====== DATASET RECORDS ======

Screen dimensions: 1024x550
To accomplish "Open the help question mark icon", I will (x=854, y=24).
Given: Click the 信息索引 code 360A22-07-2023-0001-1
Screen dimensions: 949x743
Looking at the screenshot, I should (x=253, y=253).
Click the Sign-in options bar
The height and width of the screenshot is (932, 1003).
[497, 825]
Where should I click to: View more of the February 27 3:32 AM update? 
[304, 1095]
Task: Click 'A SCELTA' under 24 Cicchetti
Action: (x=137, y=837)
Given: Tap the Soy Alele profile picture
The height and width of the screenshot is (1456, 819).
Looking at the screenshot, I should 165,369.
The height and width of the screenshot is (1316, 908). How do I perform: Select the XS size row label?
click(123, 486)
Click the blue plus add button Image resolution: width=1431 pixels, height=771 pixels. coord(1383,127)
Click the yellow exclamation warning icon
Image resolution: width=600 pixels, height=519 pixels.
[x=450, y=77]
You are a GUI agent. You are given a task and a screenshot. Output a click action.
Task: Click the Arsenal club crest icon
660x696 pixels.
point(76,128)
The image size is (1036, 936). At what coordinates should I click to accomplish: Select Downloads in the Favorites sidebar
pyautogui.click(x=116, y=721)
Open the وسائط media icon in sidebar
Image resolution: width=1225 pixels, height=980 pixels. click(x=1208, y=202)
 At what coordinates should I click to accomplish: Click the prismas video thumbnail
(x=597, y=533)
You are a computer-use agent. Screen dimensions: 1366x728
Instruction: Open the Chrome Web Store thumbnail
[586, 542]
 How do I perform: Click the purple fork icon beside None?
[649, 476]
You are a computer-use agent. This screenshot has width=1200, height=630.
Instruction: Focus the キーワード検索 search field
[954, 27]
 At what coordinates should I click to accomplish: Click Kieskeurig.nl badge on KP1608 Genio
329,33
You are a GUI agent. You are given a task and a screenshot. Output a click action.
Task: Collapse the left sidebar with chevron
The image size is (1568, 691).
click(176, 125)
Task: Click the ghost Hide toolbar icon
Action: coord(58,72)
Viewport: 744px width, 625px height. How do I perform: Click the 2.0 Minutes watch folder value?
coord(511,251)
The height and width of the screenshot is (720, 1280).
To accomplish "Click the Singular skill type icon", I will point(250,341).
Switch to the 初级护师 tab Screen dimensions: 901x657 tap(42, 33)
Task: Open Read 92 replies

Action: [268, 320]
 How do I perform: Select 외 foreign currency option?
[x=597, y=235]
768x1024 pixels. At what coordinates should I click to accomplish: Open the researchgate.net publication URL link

======

#### EXERCISE AIM
All of the records must be retyped exactly as they are.

#### ANSWER TO THE EXERCISE
Screen dimensions: 1024x550
To accomplish "Open the help question mark icon", I will (x=854, y=24).
Given: Click the 信息索引 code 360A22-07-2023-0001-1
Screen dimensions: 949x743
Looking at the screenshot, I should (x=253, y=253).
Click the Sign-in options bar
The height and width of the screenshot is (932, 1003).
[497, 825]
Where should I click to: View more of the February 27 3:32 AM update? 
[304, 1095]
Task: Click 'A SCELTA' under 24 Cicchetti
Action: (x=137, y=837)
Given: Tap the Soy Alele profile picture
The height and width of the screenshot is (1456, 819).
Looking at the screenshot, I should 165,369.
The height and width of the screenshot is (1316, 908). How do I perform: Select the XS size row label?
click(123, 486)
Click the blue plus add button Image resolution: width=1431 pixels, height=771 pixels. coord(1383,127)
Click the yellow exclamation warning icon
Image resolution: width=600 pixels, height=519 pixels.
[x=450, y=77]
You are a GUI agent. You are given a task and a screenshot. Output a click action.
Task: Click the Arsenal club crest icon
660x696 pixels.
point(76,128)
The image size is (1036, 936). At what coordinates should I click to accomplish: Select Downloads in the Favorites sidebar
pyautogui.click(x=116, y=721)
Open the وسائط media icon in sidebar
Image resolution: width=1225 pixels, height=980 pixels. click(x=1208, y=202)
 At what coordinates should I click to accomplish: Click the prismas video thumbnail
(x=597, y=533)
You are a computer-use agent. Screen dimensions: 1366x728
Instruction: Open the Chrome Web Store thumbnail
[586, 542]
 How do I perform: Click the purple fork icon beside None?
[649, 476]
You are a computer-use agent. This screenshot has width=1200, height=630.
Instruction: Focus the キーワード検索 search field
[954, 27]
 At what coordinates should I click to accomplish: Click Kieskeurig.nl badge on KP1608 Genio
329,33
You are a GUI agent. You are given a task and a screenshot. Output a click action.
Task: Collapse the left sidebar with chevron
The image size is (1568, 691).
click(176, 125)
Task: Click the ghost Hide toolbar icon
Action: coord(58,72)
Viewport: 744px width, 625px height. How do I perform: Click the 2.0 Minutes watch folder value?
coord(511,251)
The height and width of the screenshot is (720, 1280).
To accomplish "Click the Singular skill type icon", I will point(250,341).
Switch to the 初级护师 tab Screen dimensions: 901x657 tap(42, 33)
Task: Open Read 92 replies

Action: [268, 320]
 How do I perform: Select 외 foreign currency option?
[x=597, y=235]
768x1024 pixels. At what coordinates should I click to accomplish: Open the researchgate.net publication URL link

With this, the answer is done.